Es ist der siebte Fernsehfall für den kühlen Piefke von der Donau. Und wer dachte, düsterer könne es im Ermittlerleben des Seelenkundlers eigentlich nicht mehr werden, den belehrt „Wut“ eines Besseren. Die, die diese Geschichte erzählen, tun es in souveräner dramaturgischer Hoheit: Seit Beginn der 2010 gestarteten Thriller-Reihe sind Andreas Prohaska (Regie) und Martin Ambrosch (Buch) ihrem einsamen Helden treu. Er ist ihr Geschöpf. Dürfen sie also alles mit ihm tun, was geht?

Tatsächlich überschreitet „Wut“ insofern Grenzen, als die Register US-amerikanischer Pulstreiber allzu laut gezogen werden. Die Spezialkommandos, die durch Gewächshäuser hetzen, sind kinoreif. Auch die Story, für die das Bild vom Sumpf der Korruption fast zu schwach erscheint, nimmt es mit Hollywoods Verschwörungsstreifen auf. Aber genau das zwingt der Brock-Reihe eine erzählerische Lautstärke auf, die dem Ton dieses Films nicht immer guttut.

Mehr als ein braver Krimi

Dass das Ergebnis dennoch auch diesmal weit mehr als ein braver Krimi für die Konsumcouch ist, bleibt ein Verdienst. Diese Story schielt ganz bestimmt nicht nach der Quote: extrem lang und verrätselt die Exposition. Verschachtelt und bis zuletzt in Teilen schemenhaft: die Chronik des Verbrechens.

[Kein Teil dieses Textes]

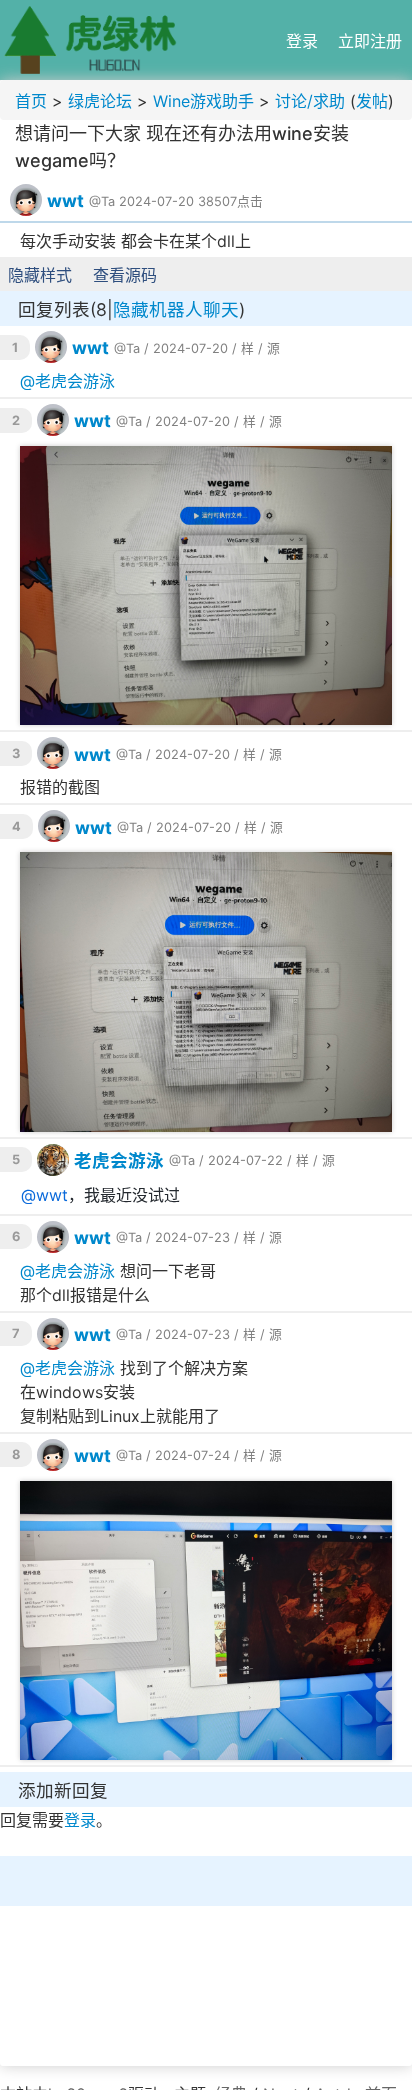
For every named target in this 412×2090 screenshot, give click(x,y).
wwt (65, 200)
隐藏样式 (40, 275)
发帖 (372, 101)
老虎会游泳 (75, 381)
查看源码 (125, 275)
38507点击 (230, 201)
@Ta (102, 201)
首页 (31, 101)
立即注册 (370, 41)
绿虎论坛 (100, 101)
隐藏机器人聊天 (176, 309)
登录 (302, 41)
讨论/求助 (310, 101)
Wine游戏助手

Doch ob und wie die treue Schar derer, die zur Hauptsendezeit einschalten, akustisch überhaupt vernehmen können, was da auf der Suche nach einer schrecklichen Wahrheit in Kellern und Kommissariaten vielfach bloß verschwörerisch geraunt, schmerzhaft gestöhnt und heimtückisch gewispert wird, das wird man fragen dürfen.

Schatten eines alten Falls

Bestechend stark ist „Wut“ da, wo die langen Schatten eines alten Falles Brock ein bitteres Heimspiel erleiden lassen. Und das ist bis in kleine Rollen stolz besetzt: Wie Roland Silbernagl, Werner Brix und Erwin Steinhauer die verzweifelte Kälte polizeilichen Korpsgeistes spielen, das brennt sich über den gespielten Augenblick ein. Es steht für jene Kammerspielmomente, die die besten der 90 Minuten sind.

Fazit: Ehrgeizig, doch in seiner Überambition überzogener Beitrag im Zeichen des Bösen.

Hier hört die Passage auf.